My guess is the hitch is not setup right. I watched my dealer set mine up and knew it was wrong and it really felt wrong when I pulled out of the lot. I followed the instructions from Reese and it feels rock solid now.


----------



## hatcityhosehauler (Feb 13, 2004)

Just another bit of info...your dealer may have set the hitch up properly (mine did), but once you load the trailer, it is going to change, and you will need to set things up again. When you check the setup, the trailer and the truck should be loaded as close to how you load for camping as you can. If you regularly tow with fresh water in the tank, set the hitch up with water in the tank, etc.

It also would not be a bad idea to take the whole setup to a scale, and at least that way, you will know if you tongue wgt is were it should be.

Tim


----------



## Carey (Mar 6, 2012)

If you want a very quick(20 mins) fix, just install Timbrens.. 153 bucks.. They go in place of your bump stops.. Just remove the 4 bolts(total) and put the Timbrens in place of the bump stops.. The ride will be the same empty..

The Timbrens are a engineered rubber cushion that acts very much like a inflateable air bag.. They are used in heavy equipment and some semi trucks..

These Dodges ride very nice empty, but do not handle loads well, just see my pic.. This pic is without Timbrens or W/D hitch. It drops a good 4 inches in the rear.. The Timbrens keep the rear about 2 and 1/2 inches higher..

As far as a W/D hitch, I am building one from my own idea.. It will be done soon.. Just might set the towing world on its ears.. But who knows..

Carey


----------



## mountainlady56 (Feb 13, 2006)

Well, just my .02 here. I'd take it back to the dealer and make them figure it out, by test-driving, etc. It took my dealership about an hour, after I hit the highway and turned right back around, of test-driving, adjustments, etc. WHY MAKE THEM DO IT?? #1) You paid them to do it; #2) You'll save the next person the headache of having the same problem; and #3) If anything goes wrong, THEY can be held responsible......you mess with it, and it's YOUR baby.
Darlene


----------



## sdotson (Mar 5, 2007)

Well on the was BACK from the campground I raised it one link just to see the difference.

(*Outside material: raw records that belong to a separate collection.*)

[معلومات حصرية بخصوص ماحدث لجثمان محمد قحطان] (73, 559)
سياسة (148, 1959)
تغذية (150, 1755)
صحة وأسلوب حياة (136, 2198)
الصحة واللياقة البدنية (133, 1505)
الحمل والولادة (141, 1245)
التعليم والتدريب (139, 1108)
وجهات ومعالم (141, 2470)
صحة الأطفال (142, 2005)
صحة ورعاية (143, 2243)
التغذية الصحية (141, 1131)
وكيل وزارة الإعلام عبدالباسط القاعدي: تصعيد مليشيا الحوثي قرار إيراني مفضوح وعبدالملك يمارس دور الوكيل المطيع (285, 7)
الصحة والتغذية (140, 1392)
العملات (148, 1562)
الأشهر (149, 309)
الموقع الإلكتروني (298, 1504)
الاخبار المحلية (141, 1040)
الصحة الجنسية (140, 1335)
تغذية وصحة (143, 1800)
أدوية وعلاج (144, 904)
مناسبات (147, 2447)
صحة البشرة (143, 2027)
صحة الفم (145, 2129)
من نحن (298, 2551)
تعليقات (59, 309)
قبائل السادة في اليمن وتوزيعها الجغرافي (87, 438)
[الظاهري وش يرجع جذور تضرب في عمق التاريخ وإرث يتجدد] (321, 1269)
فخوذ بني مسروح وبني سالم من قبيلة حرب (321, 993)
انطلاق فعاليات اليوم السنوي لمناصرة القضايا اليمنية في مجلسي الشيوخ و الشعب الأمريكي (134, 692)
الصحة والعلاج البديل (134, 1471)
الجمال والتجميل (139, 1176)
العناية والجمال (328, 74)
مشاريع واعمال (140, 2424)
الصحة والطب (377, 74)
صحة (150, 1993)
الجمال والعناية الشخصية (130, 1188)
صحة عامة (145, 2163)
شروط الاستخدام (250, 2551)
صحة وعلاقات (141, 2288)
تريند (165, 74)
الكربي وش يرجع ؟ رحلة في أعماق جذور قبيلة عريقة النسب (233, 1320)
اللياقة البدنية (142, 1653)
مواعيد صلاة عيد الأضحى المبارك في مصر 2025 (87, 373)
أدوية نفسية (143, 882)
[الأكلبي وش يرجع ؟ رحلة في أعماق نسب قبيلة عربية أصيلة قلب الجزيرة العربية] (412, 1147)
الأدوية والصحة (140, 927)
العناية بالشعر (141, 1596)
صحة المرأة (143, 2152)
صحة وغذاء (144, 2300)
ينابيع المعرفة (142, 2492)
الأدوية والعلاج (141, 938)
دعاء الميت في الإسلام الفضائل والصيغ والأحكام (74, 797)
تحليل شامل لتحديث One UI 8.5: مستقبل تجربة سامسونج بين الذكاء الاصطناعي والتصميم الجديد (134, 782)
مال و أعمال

a WORLD of difference. It still bounced (slightly) but NOWHERE near as mch as it did. Before I could not imagine trying to drive this think more than 100 or so miles. Now that worry is gone.

I still might look into some suspensio mods on the truck but this tells me that it should NOT feel like what i was feeling.

Thanks guys.


----------



## huntr70 (Jul 8, 2005)

sdotson said:


> Well on the was BACK from the campground I raised it one link just to see the difference.
> 
> a WORLD of difference. It still bounced (slightly) but NOWHERE near as mch as it did. Before I could not imagine trying to drive this think more than 100 or so miles. Now that worry is gone.
> 
> ...


Congrats on getting most of the bugs worked out....a little tweaking here and there goes a long way!!

Steve


----------



## egregg57 (Feb 13, 2006)

California Jim said:


> You are experiencing a well known problem called "porpoising". That is your truck is bobbing up and down due to the tongue weight having it's way with the soft suspension of your truck.
> 
> I would give your attention to the following:
> 
> ...


 Good post Jim. I subscribe to this especially numbers 2,3, and 5


----------